St. Anthony of Padua: Doctor of the Church, Patron of the Poor, Italy (1195-1231)

Feast day—June 13

St. Anthony was devoted to Jesus in the Holy Eucharist and Our Lady from his childhood, when he served Mass for his uncle who was a priest. St. Anthony is known for his defense of the Real Presence of Jesus in the Holy Eucharist, miracles and conversions. Before his death, St. Anthony received the last Sacraments and said “I see my Lord.” He proclaimed:

“Upon the Altar there takes place the transubstantiation of bread and wine into the Body and   Blood of Jesus Christ.  That Body which the Virgin begot, which hung upon the Cross and was placed in the sepulchre, which rose again the third day, and ascended to the right hand of the Father, this Body the Church today and everyday presents and distributes to her faithful.  When the priest speaks the words: This is My Body, the essence of the bread is changed into the Body of Christ.”

 

“Anthony was a friend of St. Francis and became a Franciscan priest. He was a great preacher on the Real Presence of Jesus in the Blessed Sacrament and told everyone he met about his love for Jesus in the Holy Eucharist. St. Anthony was also known as a great miracle worker who loved the poor and sick people very much. Wherever he went, St. Anthony performed many miracles to help feed the poor, heal the sick, and care for the needy. He is known as a great Doctor of the Church, patron of the poor, and finder of the lost.” (From our book Adoration for Children. See the Catalog section of our website for ordering information).

 

There was a man named Bononillo who did not believe that the Eucharist is Jesus. He mocked of people who believed that, by the power of the Holy Spirit, the bread and wine are changed into the Body and Blood of Christ at the Holy Sacrifice of the Mass.

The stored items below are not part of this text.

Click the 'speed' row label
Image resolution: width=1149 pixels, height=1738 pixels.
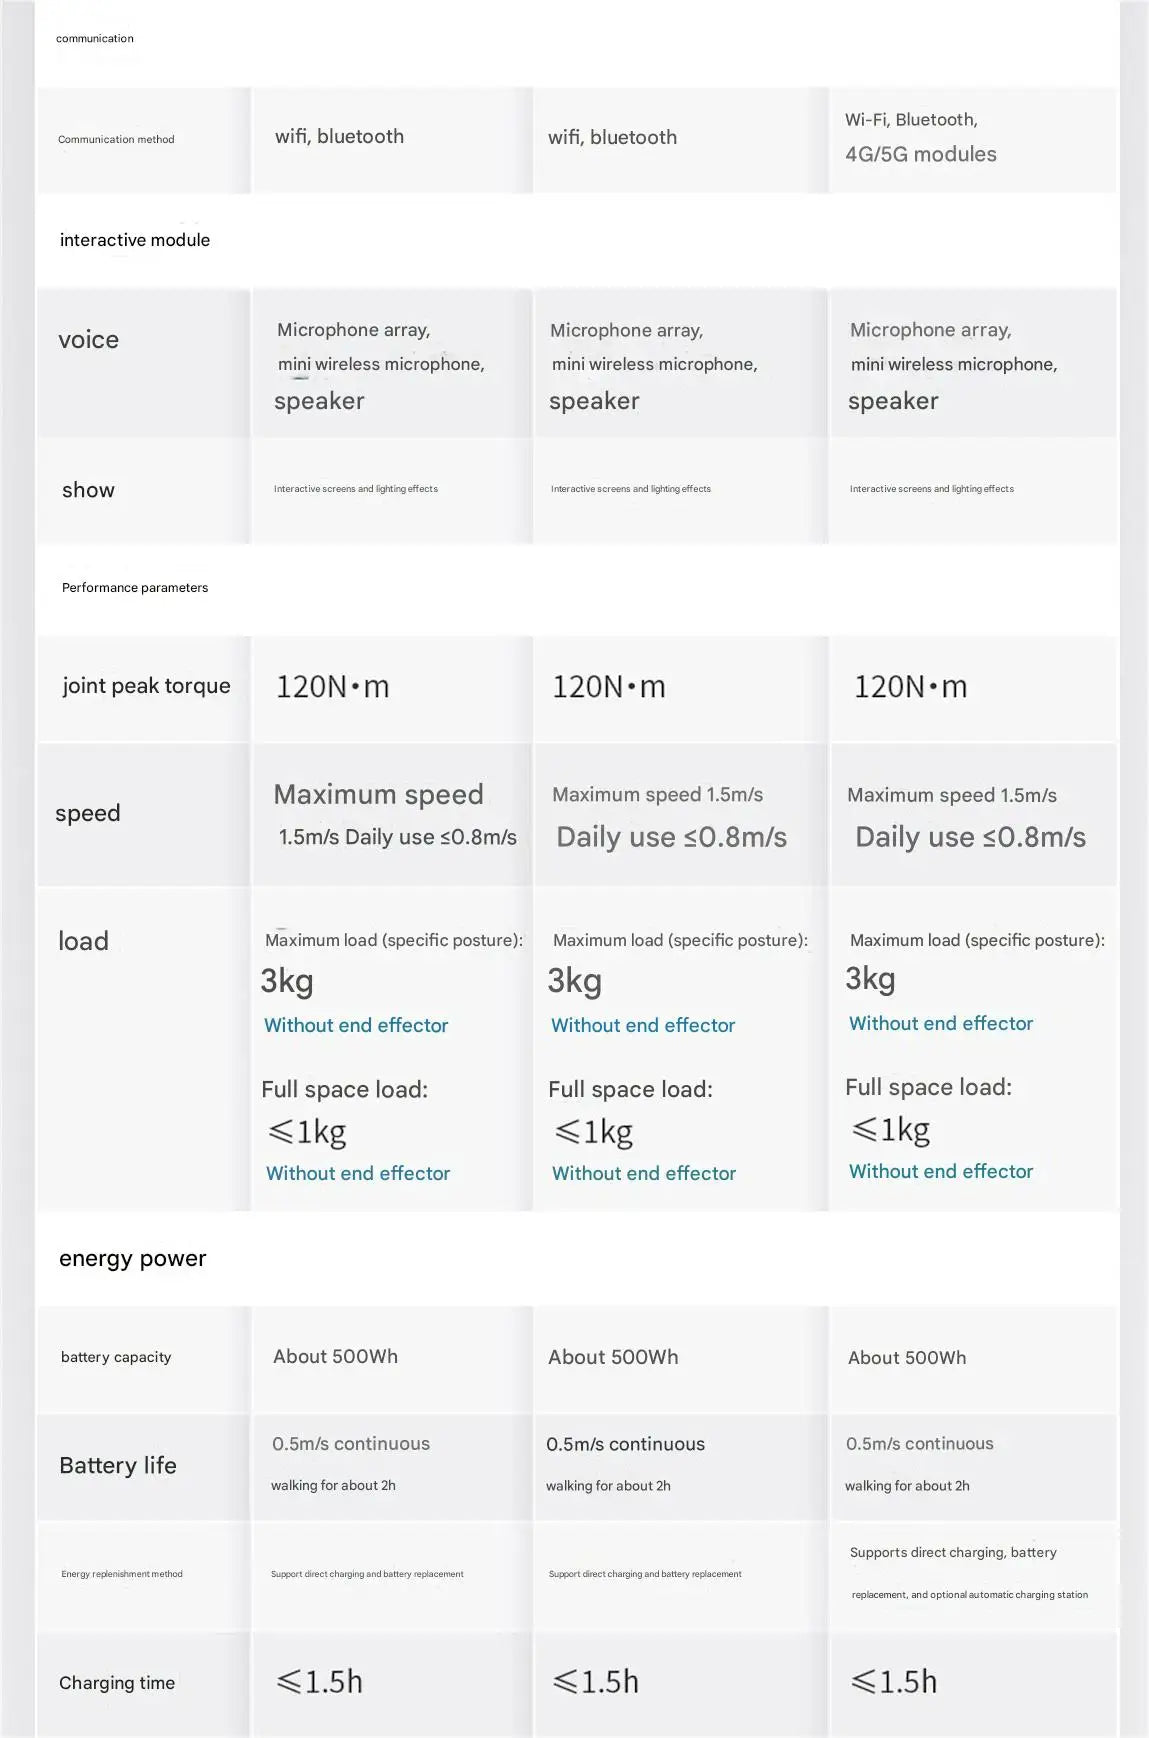(88, 813)
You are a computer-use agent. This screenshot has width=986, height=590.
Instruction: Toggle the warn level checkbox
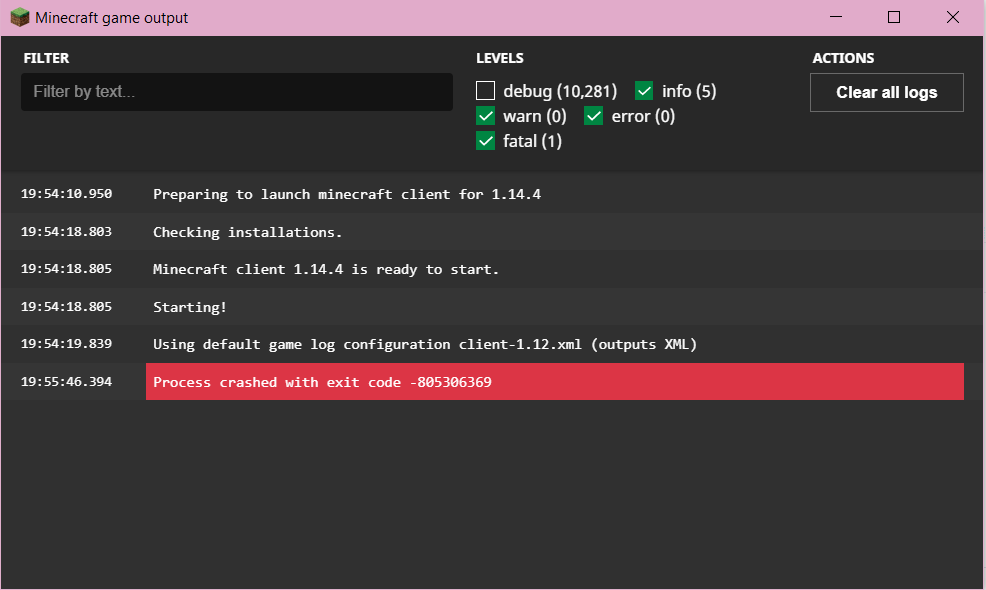[486, 116]
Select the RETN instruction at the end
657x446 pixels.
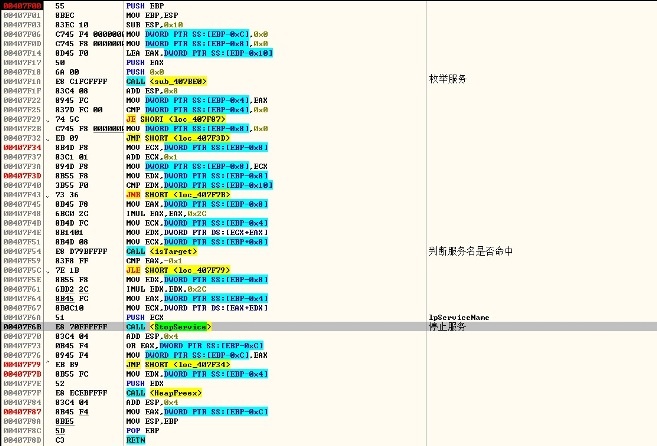click(x=136, y=440)
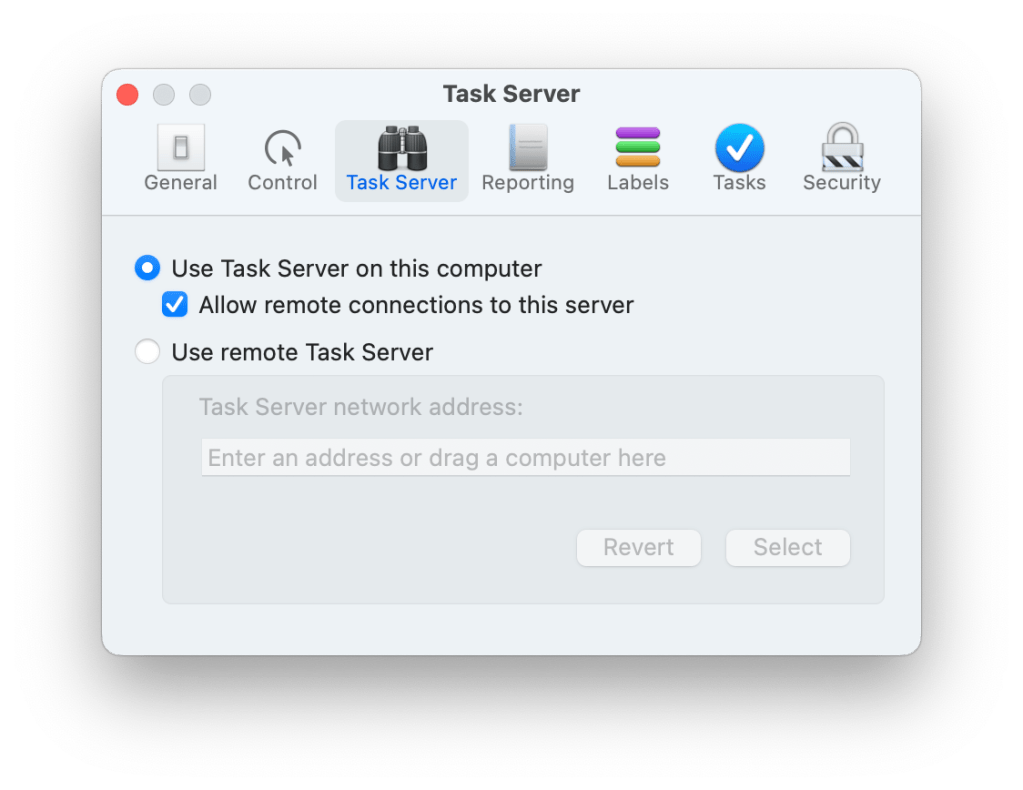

One day, St. Anthony challenged the man, saying, "If the mule you often ride were to adore the true Body of Christ under the appearance of bread, would you believe in the truth of the Lord's Sacrament?"  Bononillo said "Yes."  So, they made a bet. In a few days they would place both the Blessed Sacrament and a pile of hay in front of the mule, to see what he would do.

Bononillo told everyone about the event. Because he wanted to make sure to prove that he was right and St. Anthony was wrong, he didn't give the donkey any food for two days before the test. Of course, he thought, the mule will be so hungry that he will not even look at the Eucharist, but run straight to his food.

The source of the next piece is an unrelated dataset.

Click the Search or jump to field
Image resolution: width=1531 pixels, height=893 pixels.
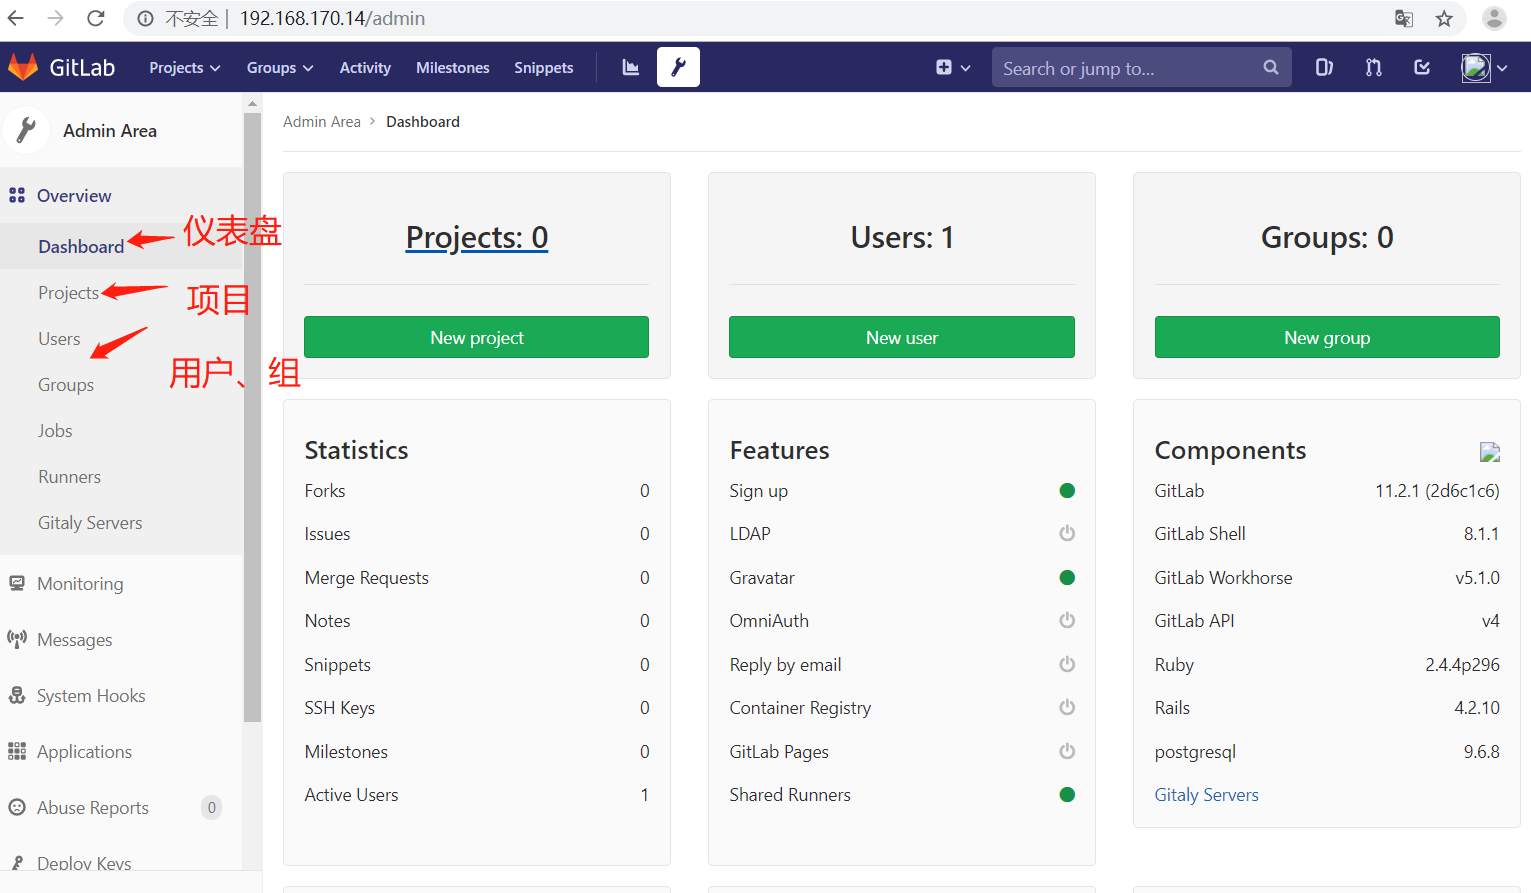(x=1125, y=68)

On the day of the test Bononillo led the donkey toward where St. Anthony was standing with the Blessed Sacrament, in front of a great crowd.  When they were a few steps away from the Holy Eucharist, Bononillo placed a bag of hay under the mule's nose, but the mule turned his head. The mule walked over to St. Anthony, and when he was close, bent his front legs as if to kneel in Adoration!  Even Bononillo saw that the Sacred Host is really Jesus—Body, Blood, Soul and Divinity—and believed in Him.

St. Anthony loved Jesus in the Holy Eucharist very much, so he told everyone he met about His Real Presence in the Blessed Sacrament. (From our book Stories of the Eucharist).